Speaker Identity Verification (Application & Forensic)

Speaker Identity Verification (SIV) is the automatic process of recognizing the identity of an individual from the analysis of his voice. The related task of EVALITA is aimed to gather state-of-the-art knowledge and to promote research advancement in this area using Italian language resources.

The 2009 evaluation will focus on two widespread application areas of speaker recognition technology:

  1. Customer authentication (for services as remote banking, e-commerce, etc.) and other consumer-oriented applications;
  2. Forensic purposes.

To account for the two above mainstreams, the task is divided into two tracks, namely: "Application" and "Forensic". Evaluation protocols and data are adapted to the intended target application.

1)"Application" track

Systems submitted for this track will be evaluated on a "remote authentication by telephone" use case scenario. Given an input speech signal, the system will be required to accept or reject the identity claimed by the speaker. Such a task is commonly referred as "Speaker Verification".

Inspired by larger world-wide evaluation campaigns, the proposed task is meant to be a first attempt to spread common practices and evaluation protocols for Speaker Verification through the Italian research community. To this aim, foreign institutions doing research in this field are strongly invited to participate to Evalita 2009.

Participants have been provided with 3 sets of data:

  • The "training" (or "enrollment") set. This data, reproducing realistic client enrollment, should be used to build up models of all genuine users of the system.
  • The "testing" set. This data set, used to mimic the actual operation of the system, will contain client and impostor access trials. Evaluation scores will be calculated on the testing set, according to realistic "decision cost" models.
  • The "UBM" (Universal Background Model) development set. This additional speech data (from speakers not included in the "enrollment" or "testing" sets) is generally used to train a background speaker-independent model (also known as "world model") for the verification system.

As system performance is normally affected by the used telephone channel, evaluation data will contain recordings from both fixed and mobile telephone networks. A special focus will be put on "mixed" and "cross-channel" evaluation scenarios.

2) "Forensic" track

The Forensic Speaker Identity Verification is characterized by two main points: the first one is related to the individuals involved in the task consisting of suspected individuals that usually have the aim of not being recognized (and therefore not willing to collaborate); the second one is related to a specific balance of the "decision costs" i.e. between wrong identification scores and failed identification scores.

In this first evaluation campaign, participants applying for this track are allowed to use any of the methods/models nowadays available (automatic, semiautomatic or manual ones), but also new methods or new models not yet tested or verified. The aim is to stimulate and to test new trends in Forensic SIV by having people/experts working on the same sound material in a situation reproducing a "classic" Forensic case study.

For this track a specific corpus will be made available to all the applicants.

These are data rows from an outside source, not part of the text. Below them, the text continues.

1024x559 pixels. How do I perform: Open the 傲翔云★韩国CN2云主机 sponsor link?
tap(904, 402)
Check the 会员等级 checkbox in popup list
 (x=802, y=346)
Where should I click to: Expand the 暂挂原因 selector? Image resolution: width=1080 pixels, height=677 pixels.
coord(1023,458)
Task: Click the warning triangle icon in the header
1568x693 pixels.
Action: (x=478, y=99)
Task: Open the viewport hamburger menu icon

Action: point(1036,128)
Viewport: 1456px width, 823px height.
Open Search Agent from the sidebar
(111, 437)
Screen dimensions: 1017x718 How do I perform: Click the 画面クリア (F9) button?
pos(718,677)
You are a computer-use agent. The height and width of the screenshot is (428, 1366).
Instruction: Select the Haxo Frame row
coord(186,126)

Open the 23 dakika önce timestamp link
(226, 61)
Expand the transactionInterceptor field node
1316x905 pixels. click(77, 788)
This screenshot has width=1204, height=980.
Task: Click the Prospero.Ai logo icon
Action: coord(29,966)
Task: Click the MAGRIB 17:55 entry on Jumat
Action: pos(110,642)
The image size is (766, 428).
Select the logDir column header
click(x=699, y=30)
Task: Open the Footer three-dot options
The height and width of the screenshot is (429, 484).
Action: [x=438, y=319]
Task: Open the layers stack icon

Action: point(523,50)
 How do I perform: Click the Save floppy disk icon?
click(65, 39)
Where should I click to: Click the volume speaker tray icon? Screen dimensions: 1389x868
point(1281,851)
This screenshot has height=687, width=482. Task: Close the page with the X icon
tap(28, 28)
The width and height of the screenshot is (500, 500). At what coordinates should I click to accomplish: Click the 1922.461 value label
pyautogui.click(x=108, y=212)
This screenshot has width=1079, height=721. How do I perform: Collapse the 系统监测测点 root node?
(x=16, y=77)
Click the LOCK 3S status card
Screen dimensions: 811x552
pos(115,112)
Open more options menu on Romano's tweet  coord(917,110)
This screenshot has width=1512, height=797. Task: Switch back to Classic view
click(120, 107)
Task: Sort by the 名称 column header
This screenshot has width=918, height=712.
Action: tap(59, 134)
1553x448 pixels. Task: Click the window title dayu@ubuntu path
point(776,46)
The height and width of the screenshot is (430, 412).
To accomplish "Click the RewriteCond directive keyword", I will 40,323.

The corpus reproduces characteristics and instruments usually found in legal cases.

Participants have been provided with 3 sets of data:

  • the "training" data set will contain clear and normal voice composed of sentences and spontaneous speech;
  • the "testing" data set will contain two subsets:
    1. the first "testing" data set, is composed of identical material (i.e. spontaneous speech, phonetically balanced sentences etc.) recorded in different conditions and through different recording channels (i.e. with speakers inside and out of a car, with voices recorded through mobile and fixed telephone networks, with speakers in different noise situations as for example street, classroom, bus station etc.);
    2. an additional "testing" data set will also be provided containing an untagged conversation including different voices and different noises in the same recorded file.